Common Dreams - February 18, 2020
Princeton University professor Eddie Glaude on cable news network MSNBC on Tuesday morning called out former Republican strategist Steve Schmidt for hypocritically insisting that President Donald Trump represents a crisis of democracy—but that Schmidt would not vote for Sen. Bernie Sanders if Sanders got the Democratic nomination.
"If Donald Trump is the emergency that you say he is, and the Democratic Party puts forward Bernie Sanders, and you tell me you can't vote for him, then it seems to me that Donald Trump isn't the emergency that you say he is," Glaude said in response to Schmidt's pleas that the Democrats nominate someone that Republicans could vote for.
Schmidt, in response, said that Sanders is promising "free everything," a reference to the Vermont senator's plans to tax the rich to pay for social services like healthcare and student loan forgiveness. Host Stephanie Ruhle pushed back, calling that charge unfair.
"Brilliant Eddie Glaude calling out 'Never Bernie' hypocrisy," said activist Samuel Finklestein.
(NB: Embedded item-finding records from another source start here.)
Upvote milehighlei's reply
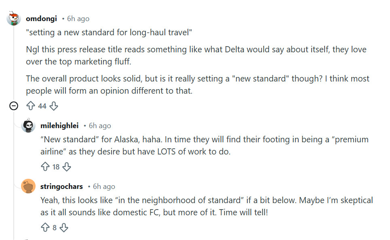 (x=45, y=167)
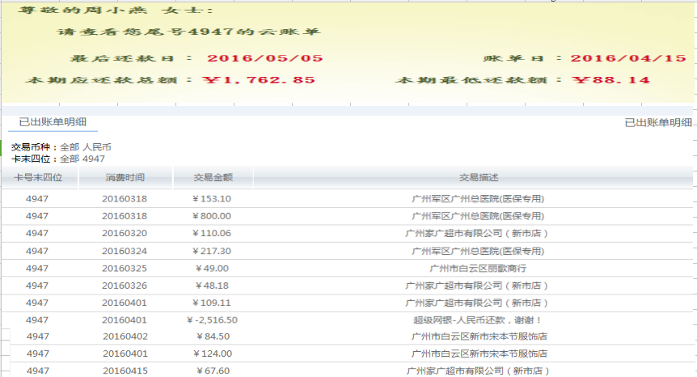Viewport: 697px width, 377px height.
Task: Select 全部 in the 交易币种 filter
Action: [x=70, y=147]
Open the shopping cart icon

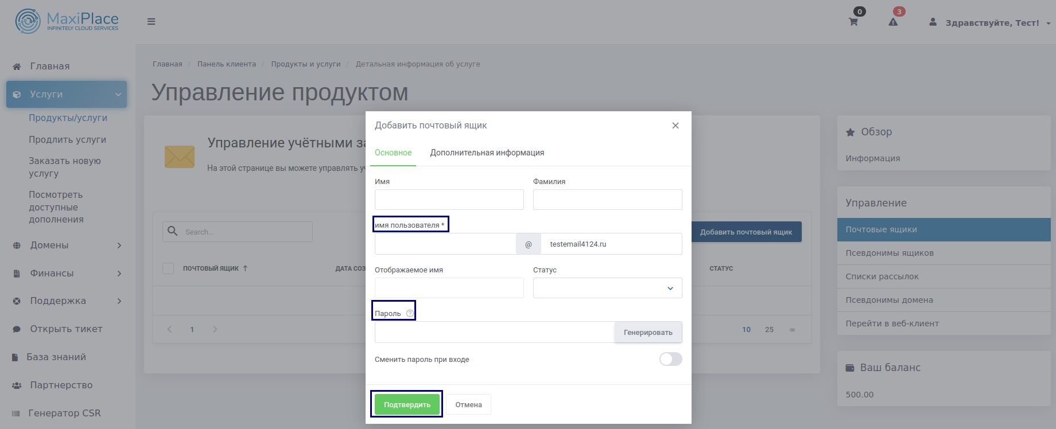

A longtime GOP operative, Schmidt served in the President George W. Bush administration as an aide to former Vice President Dick Cheney; Schmidt then worked on Bush's 2004 re-election campaign, which relied on stoking homophobic panic over gay marriage as a strategy to get out the right-wing vote. Schmidt was also an advisor to former Sen. John McCain's presidential run in 2008. He has been an MSNBC contributor since at least 2011, leaving briefly in 2019 to work on Starbucks CEO Howard Schultz's failed exploration of a presidential bid.
After Trump's ascendance and election, Schmidt adopted a "Never-Trump" stance, using the perception of himself as a principled conservative to encourage the Democratic Party to shift further to the right.
On Tuesday, Glaude had had enough.
After his MSNBC appearance, the Princeton professor took to Twitter to remind voters that GOP concern over Sanders, a self-described democratic socialist, is hard to reconcile with the party's overuse of the term in recent years.
"Remember: Republicans called Barack Obama a socialist," Glaude tweeted. "We can't be afraid of that word. Candidates must be bold and visionary—our country desperately needs it."
"Not that these labels tell us much about anything," added Glaude. "But Dr. Martin Luther King, Jr. was, according to many, a democratic socialist."